OG.add("individual","ann",{"symlink.sample.bam":"/data/bamFiles/ann.bam","diagnosis":"none"}, [])
OG.add("individual","tom",{"symlink.sample.bam":"/data/bamFiles/tom.bam","diagnosis":"schizophrenia"}, [])
OG.add("individual","liz",{"symlink.sample.bam":"/data/bamFiles/liz.bam","diagnosis":"autism"}, [])
...
OG.add("family","johns",{},[OG['individual','ann'],OG['individual','tom'],OG['individual','liz']])
...
OG.add("individuals","all",{},OG['individual'])
...
shows the creation of five objects. Three of the objects are of type
individual and have object ids ann, tom, and liz. Each of the
tree individuals have two parameters, symlink.sample.bam and diagnosis,
and are not dependent on other objects as indicated by the last parameter , [],
of the add function. The symlink.sample.bam parameter is a special
parameter that will lead to the creation of a symbolic link called sample.bam in
the objects’ directories pointing to the bam files associated with each individual,
(provided as values to the symlink.sample.bam parameters).

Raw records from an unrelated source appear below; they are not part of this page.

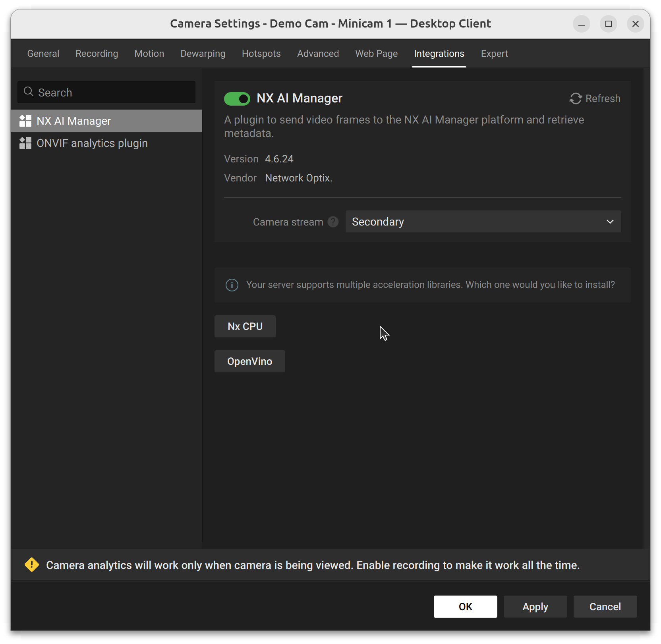This screenshot has width=661, height=644.
Task: Click the ONVIF analytics plugin grid icon
Action: coord(25,143)
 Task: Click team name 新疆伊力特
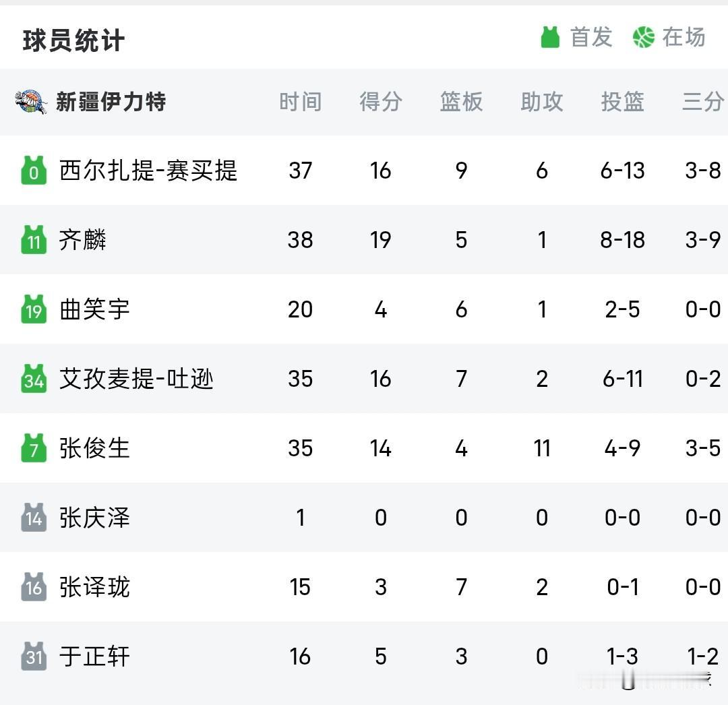[111, 102]
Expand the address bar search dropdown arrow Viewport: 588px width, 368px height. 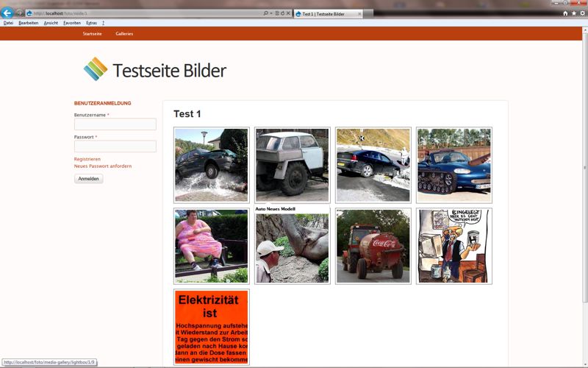270,13
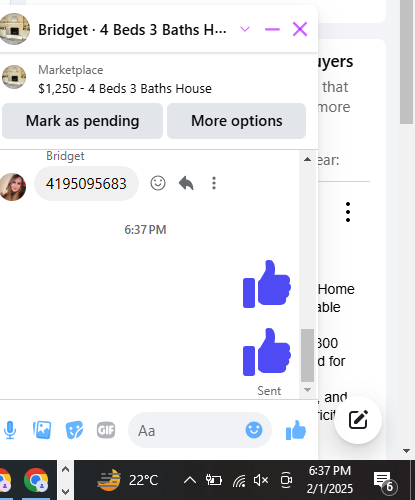Click the chat scrollbar up arrow
Viewport: 415px width, 500px height.
point(307,159)
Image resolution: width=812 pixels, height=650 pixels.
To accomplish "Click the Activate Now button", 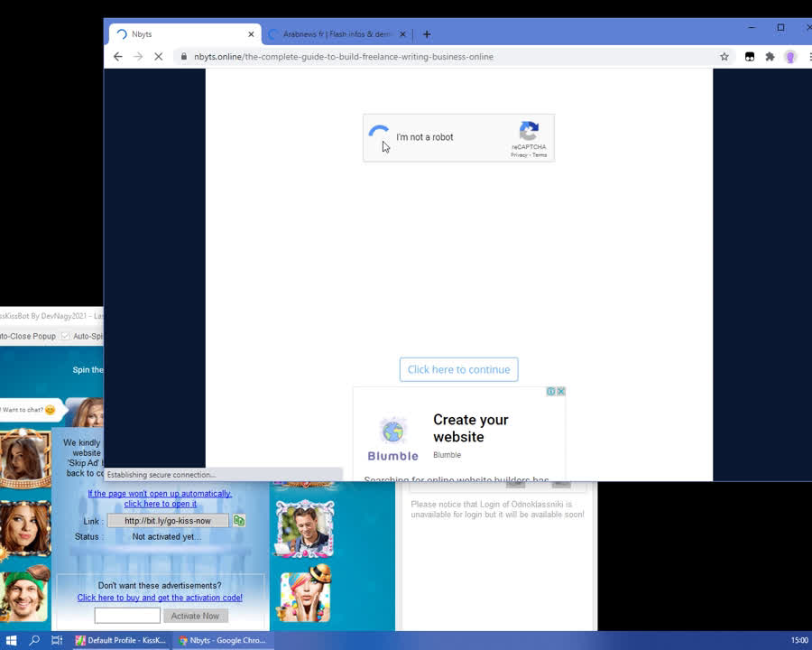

The fourth object is of type family, has object id equal to johns, has not parameters, and is dependent on the
the tree individuals, ann, tom, and liz. The last object (all of type individuals) is dependent on all
individuals included in the graph. That will include ann, tom, and liz but may include many more
individuals created in the parts of the run function that are not shown.
During the execution of the workflow targets for of the project’s object get created and stored
in files in the objects subdirectory of the project directory.